• **Text passage**:
Review: Educating Rita by Sidetrack Productions
by Michael Meigs

Educating RIta slipped through with a low profile during its short run at the Larry L. King stage at Austin Playhouse.  That off-key, self-effacing approach seems typical of big Michael Stuart, the show's director and the male lead in this two-person production.  He did something similar in last summer's theatre off season, sharing the Austin Playhouse stage with Zeb West in David Mamet's A Life In the Theatre.

 

Stuart can do that because within the season subscribers to his home-base theatre, the Austin Playhouse, there is a goodly number of admirers for this man's gentle, rumpled humor.  He doesn't have to advertise.  For love of Stuart they queue up to fill the seats in that space, which serves literally as a sideshow to the much more extensive Austin Playhouse season.

 

The 1983 film with Michael Caine may reside somewhere within your memory, so you're probably aware that this is the story of a distracted, rueful university professor who agrees reluctantly and out of financial need to tutor a student in the Open University program.  An innovation of the mid-century, the Open University was a cross between our institution of community colleges open to all and the British university tutorial system.  When Rita the hairdresser arrives, she's a fright:  loud, chatty, cunning, brassy blonde and irreverent.  Frank Bryant  the academic cringes. Rita can't distinguish between the elegant British novelist E.M. Forster (author of A Room with A View, Howard's End, and, my favorite, A Passage to India) and Harold Robbins, pulpmeister supreme, author of thick, simple paperback novels such as The Carpetbaggers, Where Love Has Gone and The Inheritors.

• **Dataset extract**:

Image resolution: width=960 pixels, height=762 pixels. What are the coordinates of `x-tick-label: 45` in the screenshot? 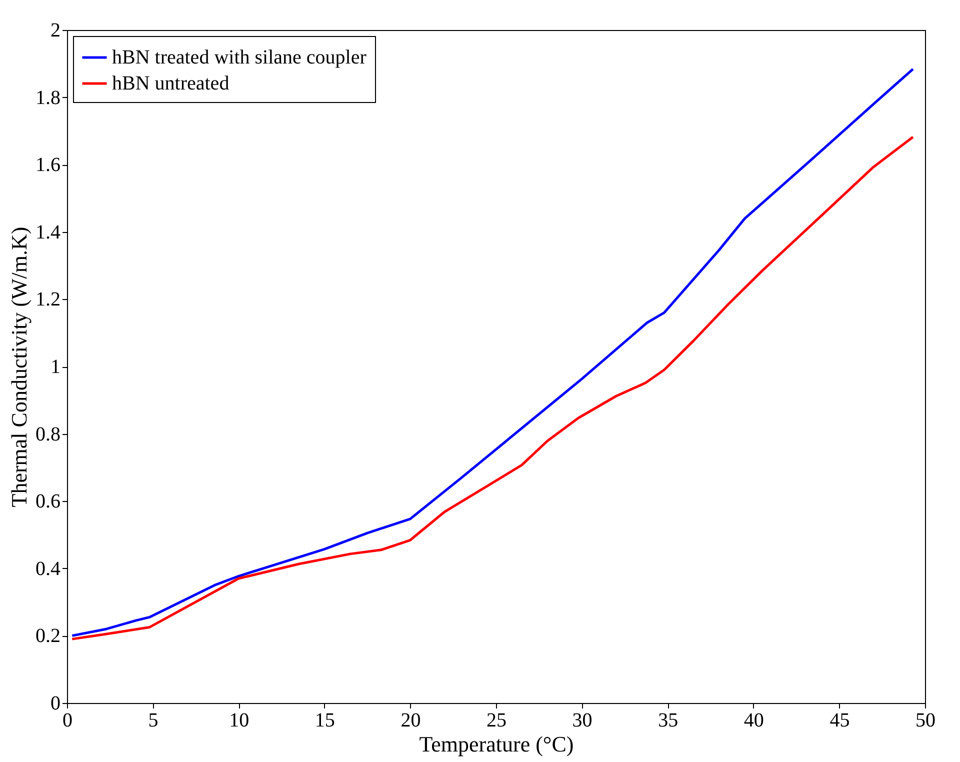 It's located at (840, 721).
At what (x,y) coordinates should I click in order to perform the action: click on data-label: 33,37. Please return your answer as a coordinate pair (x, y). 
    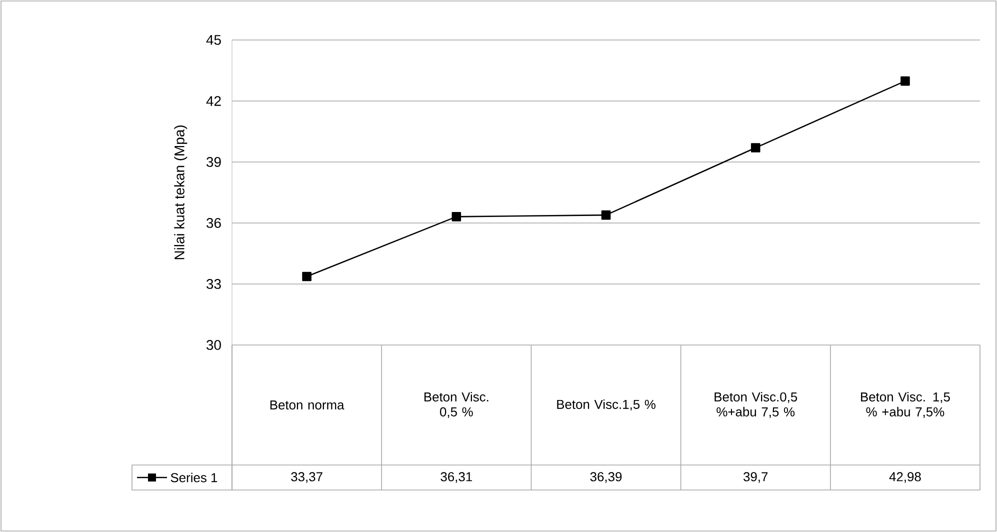
    Looking at the image, I should click on (306, 478).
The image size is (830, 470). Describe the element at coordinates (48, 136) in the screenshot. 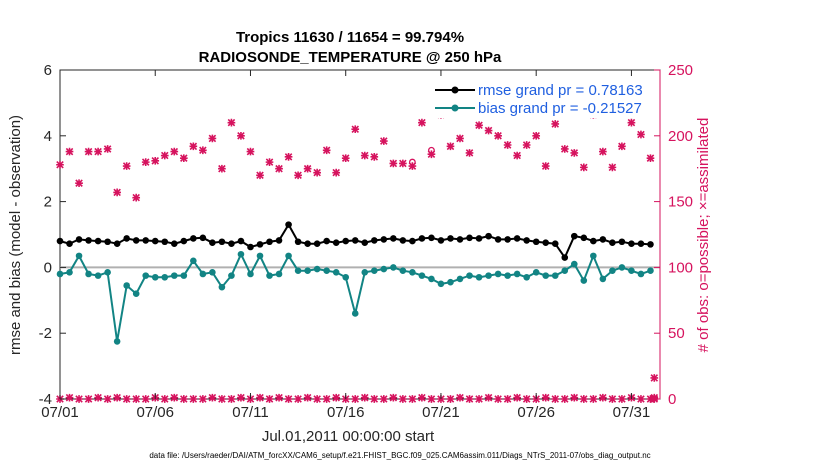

• **Questions on the material**:
1: Copy the part of the Educating Rita review from "Educating RIta slipped through" to "Austin Playhouse season." word for word.
2: List every novel title that the Educating Rita review mentions.
3: Write the next part of the Educating Rita review, picking up after its last sentence.

• **Responses to the exercise**:
1:
Educating RIta slipped through with a low profile during its short run at the Larry L. King stage at Austin Playhouse.  That off-key, self-effacing approach seems typical of big Michael Stuart, the show's director and the male lead in this two-person production.  He did something similar in last summer's theatre off season, sharing the Austin Playhouse stage with Zeb West in David Mamet's A Life In the Theatre.

 

Stuart can do that because within the season subscribers to his home-base theatre, the Austin Playhouse, there is a goodly number of admirers for this man's gentle, rumpled humor.  He doesn't have to advertise.  For love of Stuart they queue up to fill the seats in that space, which serves literally as a sideshow to the much more extensive Austin Playhouse season.

2: A Room with A View, Howard's End, A Passage to India, The Carpetbaggers, Where Love Has Gone, The Inheritors

3:
 

Willy Russell's play is very English -- a bit Pygmalion, a good dose of comedy about social classes, and a lot of irresistible force meeting immovable object.  Rita struggles toward "something better than just the telly and buying dresses." Her husband won't understand or accept it. Frank becomes a reluctant ally and, eventually, an admirer.  Tutoring sessions don't dwell on literature for long, except to reveal Rita's enthusiasm when she attends her first play.  The short, quickly moving scenes show us her evolution in dress, manner, style and thought.  Frank, previously slumbering at his academic post, is goaded into re-examining his own values and the abandoned poetry of his youth.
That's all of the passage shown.